• _Extract to read_
Though it is perhaps regrettable, it appears therefore that the records in the possession of the Commissioner are a very important piece in the jigsaw that the claimant is seeking to put together.

75

It is for these reasons that I am satisfied that this second requirement, namely that the documents are required for the purpose of disposing fairly of the claim and for saving costs, is satisfied in the case of the documents that I have held to be relevant. It would be costly and disproportionate to expect the claimant to make numerous third party applications for disclosure against telephone companies and others when the documents are already gathered together in possession of the Commissioner. Moreover, the disclosure that may be expected from NGN will be of a different character and will not replace the material that I am now considering that is held by the Commissioner.

The residual discretion

76

As I have already said, the residual discretion brings into play, amongst other more general factors, two specific matters that are peculiarly important here, namely:

(1)

The infringement of third party’s rights of privacy

(2)

The question of public interest immunity.

77

I will deal first with public interest immunity.

Public interest immunity

78

As the Court of Appeal's judgment in Arias make clear, very cogent evidence is required if documents are to be withheld on the ground that they would hamper

a police investigation. That is not to say that the belief of the relevant investigating officer to that effect is to be ignored. It is not.

79

In this case, Mr. Reed complained that the Commissioner had not even produced his own evidence, evidence from the relevant Minister or evidence from the investigating officer. I do not think that is crucial in itself. The evidence is from a properly authorised person, Ms. Royan, speaking with the authority of the Commissioner. What is more important is the content of the evidence we do have, the core of which I have set out above when I cited from Ms. Royan's statement.

80

Ms. Royan’s assertion is that she believes that disclosure of the materials sought may tip off potential defendants before the police have had the opportunity to search their premises and arrest them. She says the element of surprise will be valuable, and will “ensure potential suspects cannot collude and/or destroy incriminating evidence even this long after the alleged phone hacking activities and should not therefore be discounted”. She says that the Police would wish to have the best opportunity of preserving the documentary evidence that may exist by carrying out an unencumbered criminal investigation. She is concerned that the disclosure of this information may allow the suspects some defence in any forthcoming criminal proceedings.

81

The problem with these arguments, says Mr. Reed, is that the horse has already bolted. The names of some five NoTW journalists allegedly involved in phone interception activities have been mentioned in court already in this case. They have been published in repeated press articles and have been broadcast as recently as Monday night on the eve of this hearing in the BBC’s Panorama Programme. The idea that the journalists at the NoTW who may be suspects in

this case, say Mr. Reed, do not know who they are and have not had ample opportunity to do whatever they would wish is "fanciful".

82

Mr. Reed may have put his case a little high. I accept what Ms. Royan says, namely that even a long time after the event, some documents may well remain available. But as regards the idea that there may be suspects of the police investigation who do not know they are being investigated and may, therefore, be surprised when they are approached by the police, I am afraid I cannot accept that that is likely. These 14 civil cases, and others that are in the pipeline, have been conducted in a blaze of publicity, and they followed a Parliamentary investigation and Operation Motorman. The ground has been well raked over in the media and in public court hearings.

• _Work order A_
Reproduce the listing word for word, starting at its first line and ending with the line that contains "(387, 475).".

• _Data supplied_
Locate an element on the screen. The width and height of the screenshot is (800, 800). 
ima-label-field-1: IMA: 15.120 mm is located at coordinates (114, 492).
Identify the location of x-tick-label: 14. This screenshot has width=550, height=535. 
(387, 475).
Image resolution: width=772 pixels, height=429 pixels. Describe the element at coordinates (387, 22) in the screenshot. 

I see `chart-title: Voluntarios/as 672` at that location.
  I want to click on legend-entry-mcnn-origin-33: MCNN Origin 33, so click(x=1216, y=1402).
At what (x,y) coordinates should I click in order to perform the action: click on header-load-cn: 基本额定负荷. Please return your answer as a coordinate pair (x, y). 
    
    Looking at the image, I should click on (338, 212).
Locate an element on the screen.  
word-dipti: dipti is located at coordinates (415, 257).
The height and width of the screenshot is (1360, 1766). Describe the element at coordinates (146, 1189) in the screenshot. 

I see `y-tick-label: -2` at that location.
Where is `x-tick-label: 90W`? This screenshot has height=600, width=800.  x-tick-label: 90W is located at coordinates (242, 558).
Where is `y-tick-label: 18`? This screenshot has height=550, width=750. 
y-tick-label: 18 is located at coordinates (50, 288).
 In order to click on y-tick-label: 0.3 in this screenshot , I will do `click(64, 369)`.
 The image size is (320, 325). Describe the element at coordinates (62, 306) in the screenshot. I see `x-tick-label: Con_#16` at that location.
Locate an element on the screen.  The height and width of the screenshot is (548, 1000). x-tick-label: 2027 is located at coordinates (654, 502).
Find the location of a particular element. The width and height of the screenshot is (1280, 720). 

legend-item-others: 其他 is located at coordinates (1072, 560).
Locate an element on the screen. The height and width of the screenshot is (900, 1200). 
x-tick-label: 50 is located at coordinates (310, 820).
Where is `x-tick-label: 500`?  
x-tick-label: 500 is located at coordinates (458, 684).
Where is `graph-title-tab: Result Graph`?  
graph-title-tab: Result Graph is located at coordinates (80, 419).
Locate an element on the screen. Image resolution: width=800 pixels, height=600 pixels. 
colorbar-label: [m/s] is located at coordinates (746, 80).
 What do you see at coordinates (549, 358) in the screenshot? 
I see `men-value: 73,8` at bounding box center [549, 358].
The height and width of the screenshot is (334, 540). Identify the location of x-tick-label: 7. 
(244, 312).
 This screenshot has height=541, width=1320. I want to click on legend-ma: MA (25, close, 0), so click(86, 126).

• _Work order B_
In the court judgment, on which program were the names of the journalists broadcast on the eve of the hearing?

• _Answer section A_
Locate an element on the screen. The width and height of the screenshot is (800, 800). 
ima-label-field-1: IMA: 15.120 mm is located at coordinates (114, 492).
Identify the location of x-tick-label: 14. This screenshot has width=550, height=535. 
(387, 475).

• _Answer section B_
The BBC's Panorama Programme.